WHAT YOU HAVE TO DO: Which lines in the listing below contain the word "visibility"? Copy each one.
DATA FOR ANALYSIS: Begin
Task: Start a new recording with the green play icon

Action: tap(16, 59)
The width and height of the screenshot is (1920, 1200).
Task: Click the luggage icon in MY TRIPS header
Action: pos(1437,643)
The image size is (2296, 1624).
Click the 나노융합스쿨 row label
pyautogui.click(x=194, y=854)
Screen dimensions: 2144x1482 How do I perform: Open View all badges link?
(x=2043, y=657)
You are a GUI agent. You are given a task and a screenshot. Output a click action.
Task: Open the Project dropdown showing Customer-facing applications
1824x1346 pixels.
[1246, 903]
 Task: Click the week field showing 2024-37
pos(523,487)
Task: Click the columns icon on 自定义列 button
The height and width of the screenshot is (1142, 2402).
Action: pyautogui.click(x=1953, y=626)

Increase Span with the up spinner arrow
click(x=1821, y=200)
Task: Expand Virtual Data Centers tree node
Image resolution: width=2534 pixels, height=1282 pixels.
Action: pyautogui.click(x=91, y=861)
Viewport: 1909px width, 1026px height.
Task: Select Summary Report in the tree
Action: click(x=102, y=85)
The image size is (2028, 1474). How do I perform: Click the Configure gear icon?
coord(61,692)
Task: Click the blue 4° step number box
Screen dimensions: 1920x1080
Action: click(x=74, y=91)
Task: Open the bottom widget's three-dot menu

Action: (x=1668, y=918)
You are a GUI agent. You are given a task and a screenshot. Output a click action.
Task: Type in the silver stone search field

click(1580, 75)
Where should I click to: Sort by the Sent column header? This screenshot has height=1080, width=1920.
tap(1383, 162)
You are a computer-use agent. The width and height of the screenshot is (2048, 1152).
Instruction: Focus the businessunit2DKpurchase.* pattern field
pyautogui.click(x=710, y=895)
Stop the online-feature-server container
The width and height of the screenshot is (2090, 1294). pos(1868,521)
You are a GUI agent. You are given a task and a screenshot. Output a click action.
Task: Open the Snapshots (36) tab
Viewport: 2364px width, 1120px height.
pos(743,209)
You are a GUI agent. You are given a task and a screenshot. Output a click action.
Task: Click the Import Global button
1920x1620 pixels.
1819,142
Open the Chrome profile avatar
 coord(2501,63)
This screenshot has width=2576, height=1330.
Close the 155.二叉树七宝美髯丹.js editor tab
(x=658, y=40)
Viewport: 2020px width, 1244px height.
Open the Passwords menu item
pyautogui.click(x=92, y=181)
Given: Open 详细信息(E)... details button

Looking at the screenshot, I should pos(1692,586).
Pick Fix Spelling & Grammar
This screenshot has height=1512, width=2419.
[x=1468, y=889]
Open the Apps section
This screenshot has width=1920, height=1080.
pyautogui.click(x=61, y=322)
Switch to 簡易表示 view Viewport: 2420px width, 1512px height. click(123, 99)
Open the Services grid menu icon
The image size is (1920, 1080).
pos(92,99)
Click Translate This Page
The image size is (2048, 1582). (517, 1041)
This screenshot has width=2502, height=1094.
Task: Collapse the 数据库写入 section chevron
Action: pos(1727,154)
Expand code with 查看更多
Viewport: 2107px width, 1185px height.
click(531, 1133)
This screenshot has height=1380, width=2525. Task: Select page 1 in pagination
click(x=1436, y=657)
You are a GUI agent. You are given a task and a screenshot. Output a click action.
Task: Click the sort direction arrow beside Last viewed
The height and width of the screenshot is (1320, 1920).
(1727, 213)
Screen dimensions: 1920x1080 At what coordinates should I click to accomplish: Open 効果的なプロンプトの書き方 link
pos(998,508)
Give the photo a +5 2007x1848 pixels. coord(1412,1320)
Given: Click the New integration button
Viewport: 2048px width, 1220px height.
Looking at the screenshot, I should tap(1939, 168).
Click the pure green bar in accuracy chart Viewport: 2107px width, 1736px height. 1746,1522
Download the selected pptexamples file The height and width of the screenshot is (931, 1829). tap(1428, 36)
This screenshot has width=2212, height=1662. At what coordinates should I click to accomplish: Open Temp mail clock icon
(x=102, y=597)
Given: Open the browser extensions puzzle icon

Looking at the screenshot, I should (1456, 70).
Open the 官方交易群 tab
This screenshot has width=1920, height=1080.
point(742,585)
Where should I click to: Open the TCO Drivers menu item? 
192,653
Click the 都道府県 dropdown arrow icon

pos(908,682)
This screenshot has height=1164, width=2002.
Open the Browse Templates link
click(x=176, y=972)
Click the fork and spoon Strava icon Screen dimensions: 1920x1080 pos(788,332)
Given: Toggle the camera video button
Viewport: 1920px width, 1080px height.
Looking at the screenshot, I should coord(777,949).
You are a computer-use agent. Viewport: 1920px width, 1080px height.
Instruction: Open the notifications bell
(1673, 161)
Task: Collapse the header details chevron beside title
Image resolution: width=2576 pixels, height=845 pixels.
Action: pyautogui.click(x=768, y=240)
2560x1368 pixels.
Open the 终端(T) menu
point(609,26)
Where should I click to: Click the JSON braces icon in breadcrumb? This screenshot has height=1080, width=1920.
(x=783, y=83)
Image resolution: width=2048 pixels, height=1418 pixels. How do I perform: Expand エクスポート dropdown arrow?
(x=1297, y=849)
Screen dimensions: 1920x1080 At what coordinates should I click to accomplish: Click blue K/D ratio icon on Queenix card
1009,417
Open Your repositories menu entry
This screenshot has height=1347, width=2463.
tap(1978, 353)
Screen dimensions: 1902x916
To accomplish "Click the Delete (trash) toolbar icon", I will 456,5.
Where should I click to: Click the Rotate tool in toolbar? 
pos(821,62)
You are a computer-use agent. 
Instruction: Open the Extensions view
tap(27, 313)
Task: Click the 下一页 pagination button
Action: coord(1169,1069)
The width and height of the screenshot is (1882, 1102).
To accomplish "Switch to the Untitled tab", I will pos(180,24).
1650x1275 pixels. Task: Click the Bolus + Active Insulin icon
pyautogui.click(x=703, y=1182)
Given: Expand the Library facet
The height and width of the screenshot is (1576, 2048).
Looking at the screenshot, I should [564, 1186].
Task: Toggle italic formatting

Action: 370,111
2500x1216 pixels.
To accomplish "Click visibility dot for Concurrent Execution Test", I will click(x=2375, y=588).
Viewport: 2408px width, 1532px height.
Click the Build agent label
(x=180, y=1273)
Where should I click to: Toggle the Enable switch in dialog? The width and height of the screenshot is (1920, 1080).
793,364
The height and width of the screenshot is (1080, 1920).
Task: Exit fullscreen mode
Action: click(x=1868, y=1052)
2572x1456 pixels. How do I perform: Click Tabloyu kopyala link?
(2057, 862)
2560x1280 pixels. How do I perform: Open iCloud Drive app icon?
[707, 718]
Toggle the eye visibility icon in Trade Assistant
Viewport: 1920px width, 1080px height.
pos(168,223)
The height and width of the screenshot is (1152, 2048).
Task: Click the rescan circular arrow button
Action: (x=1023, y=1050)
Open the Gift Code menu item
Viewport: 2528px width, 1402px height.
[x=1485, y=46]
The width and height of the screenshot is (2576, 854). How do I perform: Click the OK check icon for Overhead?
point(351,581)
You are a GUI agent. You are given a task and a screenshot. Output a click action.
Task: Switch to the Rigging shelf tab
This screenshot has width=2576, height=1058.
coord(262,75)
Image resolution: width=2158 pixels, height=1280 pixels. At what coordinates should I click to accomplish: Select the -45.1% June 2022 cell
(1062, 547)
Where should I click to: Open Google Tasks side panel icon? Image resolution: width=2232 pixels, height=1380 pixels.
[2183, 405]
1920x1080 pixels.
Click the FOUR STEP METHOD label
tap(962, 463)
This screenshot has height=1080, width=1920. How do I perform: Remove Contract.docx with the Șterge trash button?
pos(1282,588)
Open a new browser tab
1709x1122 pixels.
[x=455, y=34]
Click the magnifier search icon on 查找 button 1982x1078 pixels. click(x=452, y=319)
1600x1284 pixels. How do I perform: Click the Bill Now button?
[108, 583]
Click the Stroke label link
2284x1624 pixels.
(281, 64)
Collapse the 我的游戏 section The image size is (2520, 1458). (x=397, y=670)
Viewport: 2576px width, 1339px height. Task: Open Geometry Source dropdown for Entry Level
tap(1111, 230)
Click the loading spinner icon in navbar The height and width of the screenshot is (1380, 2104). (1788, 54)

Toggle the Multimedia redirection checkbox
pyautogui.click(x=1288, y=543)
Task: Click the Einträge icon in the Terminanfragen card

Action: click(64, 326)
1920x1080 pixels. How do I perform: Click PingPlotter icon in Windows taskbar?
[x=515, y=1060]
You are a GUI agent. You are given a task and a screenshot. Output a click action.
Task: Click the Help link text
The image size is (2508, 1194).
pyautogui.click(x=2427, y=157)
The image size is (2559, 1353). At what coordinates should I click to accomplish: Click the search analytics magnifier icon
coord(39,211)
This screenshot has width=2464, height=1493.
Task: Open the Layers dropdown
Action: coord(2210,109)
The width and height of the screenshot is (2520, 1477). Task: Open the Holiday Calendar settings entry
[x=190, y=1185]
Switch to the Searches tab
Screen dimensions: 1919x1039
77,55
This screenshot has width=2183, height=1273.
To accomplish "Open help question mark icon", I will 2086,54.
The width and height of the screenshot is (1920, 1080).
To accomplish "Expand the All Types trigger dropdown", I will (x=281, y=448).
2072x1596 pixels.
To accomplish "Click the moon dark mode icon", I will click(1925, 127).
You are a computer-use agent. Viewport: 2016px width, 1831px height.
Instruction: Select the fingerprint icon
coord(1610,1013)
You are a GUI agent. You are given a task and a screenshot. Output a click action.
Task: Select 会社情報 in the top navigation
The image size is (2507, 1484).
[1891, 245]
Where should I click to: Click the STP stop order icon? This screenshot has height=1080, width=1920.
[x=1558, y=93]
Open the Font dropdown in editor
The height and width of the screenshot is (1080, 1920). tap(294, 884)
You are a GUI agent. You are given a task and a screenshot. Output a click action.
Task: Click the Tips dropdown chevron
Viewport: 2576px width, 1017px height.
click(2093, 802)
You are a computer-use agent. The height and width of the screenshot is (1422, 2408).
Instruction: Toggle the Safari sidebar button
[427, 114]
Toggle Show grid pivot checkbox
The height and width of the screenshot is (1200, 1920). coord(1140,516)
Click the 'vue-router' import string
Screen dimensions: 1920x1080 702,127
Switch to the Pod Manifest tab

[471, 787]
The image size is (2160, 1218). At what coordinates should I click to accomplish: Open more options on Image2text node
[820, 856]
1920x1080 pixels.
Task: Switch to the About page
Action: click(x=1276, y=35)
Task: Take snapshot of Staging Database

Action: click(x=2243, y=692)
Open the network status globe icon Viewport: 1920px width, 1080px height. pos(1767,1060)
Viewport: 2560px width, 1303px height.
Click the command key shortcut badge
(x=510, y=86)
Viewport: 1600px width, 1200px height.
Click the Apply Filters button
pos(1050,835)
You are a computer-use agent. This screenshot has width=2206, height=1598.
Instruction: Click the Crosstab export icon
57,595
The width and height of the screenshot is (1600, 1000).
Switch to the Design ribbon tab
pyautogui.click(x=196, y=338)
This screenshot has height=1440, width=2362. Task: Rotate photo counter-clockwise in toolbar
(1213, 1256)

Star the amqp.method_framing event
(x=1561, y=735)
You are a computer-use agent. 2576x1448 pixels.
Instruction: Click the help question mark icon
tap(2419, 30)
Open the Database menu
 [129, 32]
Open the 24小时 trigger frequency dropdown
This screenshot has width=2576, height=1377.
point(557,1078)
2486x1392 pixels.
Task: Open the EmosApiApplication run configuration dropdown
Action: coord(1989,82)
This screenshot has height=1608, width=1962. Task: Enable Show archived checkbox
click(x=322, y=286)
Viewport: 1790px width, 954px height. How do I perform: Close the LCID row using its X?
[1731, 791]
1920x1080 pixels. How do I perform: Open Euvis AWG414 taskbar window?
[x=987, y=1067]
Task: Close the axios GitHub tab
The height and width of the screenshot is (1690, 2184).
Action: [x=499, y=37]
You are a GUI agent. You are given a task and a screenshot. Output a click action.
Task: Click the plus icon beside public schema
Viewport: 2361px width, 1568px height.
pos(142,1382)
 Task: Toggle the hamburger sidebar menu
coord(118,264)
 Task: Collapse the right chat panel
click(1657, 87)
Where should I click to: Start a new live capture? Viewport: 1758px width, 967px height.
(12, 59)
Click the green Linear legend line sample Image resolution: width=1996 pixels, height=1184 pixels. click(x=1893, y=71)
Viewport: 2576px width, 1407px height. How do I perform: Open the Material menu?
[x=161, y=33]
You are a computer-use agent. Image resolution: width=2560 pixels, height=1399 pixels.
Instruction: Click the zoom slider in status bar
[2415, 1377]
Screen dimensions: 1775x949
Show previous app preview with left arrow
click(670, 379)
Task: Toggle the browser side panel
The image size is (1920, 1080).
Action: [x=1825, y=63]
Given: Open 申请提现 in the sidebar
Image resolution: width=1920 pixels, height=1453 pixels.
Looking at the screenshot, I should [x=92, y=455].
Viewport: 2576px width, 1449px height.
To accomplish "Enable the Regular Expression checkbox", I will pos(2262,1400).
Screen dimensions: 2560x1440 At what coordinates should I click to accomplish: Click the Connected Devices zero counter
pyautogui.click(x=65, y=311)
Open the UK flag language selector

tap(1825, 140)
DATA FOR ANALYSIS: End
EXERCISE ANSWER:
To accomplish "Click visibility dot for Concurrent Execution Test", I will click(x=2375, y=588).
Toggle the eye visibility icon in Trade Assistant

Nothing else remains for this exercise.